[[ Information given, beginning ]]

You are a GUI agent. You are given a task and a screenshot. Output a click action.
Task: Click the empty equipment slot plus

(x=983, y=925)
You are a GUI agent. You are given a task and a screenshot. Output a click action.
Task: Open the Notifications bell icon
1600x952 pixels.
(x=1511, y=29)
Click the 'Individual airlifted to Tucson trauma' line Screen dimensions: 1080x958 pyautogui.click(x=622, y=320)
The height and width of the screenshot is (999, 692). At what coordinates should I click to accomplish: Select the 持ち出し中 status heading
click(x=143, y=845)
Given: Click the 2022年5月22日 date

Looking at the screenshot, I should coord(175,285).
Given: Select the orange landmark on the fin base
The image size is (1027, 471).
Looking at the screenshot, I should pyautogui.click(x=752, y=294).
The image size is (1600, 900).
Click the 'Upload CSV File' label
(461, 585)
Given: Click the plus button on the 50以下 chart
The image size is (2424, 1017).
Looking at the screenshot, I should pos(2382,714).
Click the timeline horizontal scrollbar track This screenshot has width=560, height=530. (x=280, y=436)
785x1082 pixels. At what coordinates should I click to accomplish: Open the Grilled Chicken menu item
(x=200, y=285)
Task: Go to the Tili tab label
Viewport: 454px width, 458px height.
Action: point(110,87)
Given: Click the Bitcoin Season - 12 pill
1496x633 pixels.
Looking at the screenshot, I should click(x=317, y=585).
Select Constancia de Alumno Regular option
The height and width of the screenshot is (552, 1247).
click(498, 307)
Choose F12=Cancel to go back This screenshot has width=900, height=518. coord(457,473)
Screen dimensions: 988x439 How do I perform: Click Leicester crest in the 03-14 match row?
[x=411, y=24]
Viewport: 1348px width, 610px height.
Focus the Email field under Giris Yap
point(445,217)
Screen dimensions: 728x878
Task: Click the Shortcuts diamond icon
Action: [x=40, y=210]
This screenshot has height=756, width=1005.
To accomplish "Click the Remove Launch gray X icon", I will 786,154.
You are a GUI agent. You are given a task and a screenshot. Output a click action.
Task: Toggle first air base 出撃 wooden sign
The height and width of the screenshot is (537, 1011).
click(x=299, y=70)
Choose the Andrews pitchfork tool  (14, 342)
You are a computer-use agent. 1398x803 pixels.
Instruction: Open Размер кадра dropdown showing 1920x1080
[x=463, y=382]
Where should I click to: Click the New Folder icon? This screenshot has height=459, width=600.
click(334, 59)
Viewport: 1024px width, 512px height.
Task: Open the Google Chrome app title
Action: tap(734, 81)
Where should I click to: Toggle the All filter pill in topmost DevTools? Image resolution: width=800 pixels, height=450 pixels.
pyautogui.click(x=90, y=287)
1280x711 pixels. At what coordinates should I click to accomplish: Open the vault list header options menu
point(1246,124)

[[ Information given, end ]]

> What needs to be done:
Reproduce verbatim the lines above, from the line with "The image size is (2424, 1017)." through the line with "Viewport: 1348px width, 610px height.".

> Task solution:
The image size is (2424, 1017).
Looking at the screenshot, I should pos(2382,714).
Click the timeline horizontal scrollbar track This screenshot has width=560, height=530. (x=280, y=436)
785x1082 pixels. At what coordinates should I click to accomplish: Open the Grilled Chicken menu item
(x=200, y=285)
Task: Go to the Tili tab label
Viewport: 454px width, 458px height.
Action: point(110,87)
Given: Click the Bitcoin Season - 12 pill
1496x633 pixels.
Looking at the screenshot, I should click(x=317, y=585).
Select Constancia de Alumno Regular option
The height and width of the screenshot is (552, 1247).
click(498, 307)
Choose F12=Cancel to go back This screenshot has width=900, height=518. coord(457,473)
Screen dimensions: 988x439 How do I perform: Click Leicester crest in the 03-14 match row?
[x=411, y=24]
Viewport: 1348px width, 610px height.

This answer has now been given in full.